Jana Desirée Wunderlich, head of capital investment at Hannoversche Kassen, agreed, saying the state should play “a role model and a function of guidance”, which it can signal through the issuance of green bonds.
Union Investment has expressed its “very positive view” on the government’s intention to issue green bonds through a dialogue with the German Finance Agency in recent years.
Investors seemed to have embraced the idea to drive social and ecological transformation as in May German chancellor Angela Merkel addressed the international community to step up efforts to protect the environment.
Hannoversche Kasse is in favour of green government bonds too, but remains wary of the coupon. “We generally do not invest in bonds with a 0% coupon,” Wunderlich added.
According to the plan released by the Finance Agency in June, the government will issue “twin bonds”, green bonds and conventional bonds, with a 10-year maturity and an identical coupon of 0%. They will only differ in price. The government expects to cash in between €8-12bn for 2020.
“We generally do not invest in bonds with a 0% coupon”

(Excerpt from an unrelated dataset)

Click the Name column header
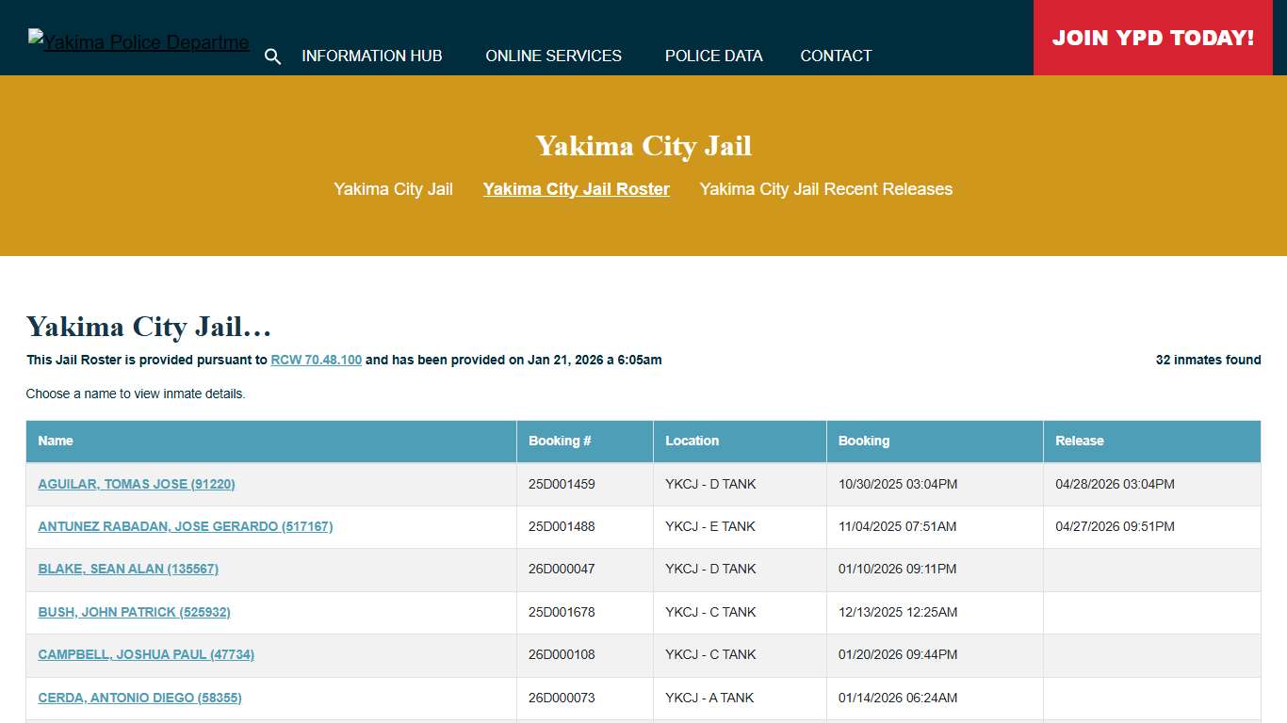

Jana Desirée Wunderlich, head of capital investment at Hannoversche Kassen
The move is seen as a first step to experience with the new instrument, and at the same time to observe capital market interactions between conventional and green bonds.
In this context, Schubert said it is important that the capital market curve for conventional bonds does not become fragmented. Conventional bonds are the safest and most liquid instruments in the euro bond market, he added.
To avoid different funding curves, the government is offering an option to convert green bonds into conventional bonds.
“Due to this exchange option, the green bond is unlikely to trade significantly below the price of conventional bonds, otherwise arbitrage will set in by using the exchange option,” he said.
The German government plans to issue a second tranche of green bonds in Q4 with a five-year maturity.
Wunderlich said the first issue is only a start, adding that ideally the money raised will be deployed into sustainable projects.
But Schubert noted that the federal budget is subject to the ‘universality principle’ or Gesamtdeckungsprinzip.
“This means that funds borrowed – whether green or conventional – are used to cover the expenses of the overall budget without differentiation in the use of the funds based on legal requirements,” he concluded.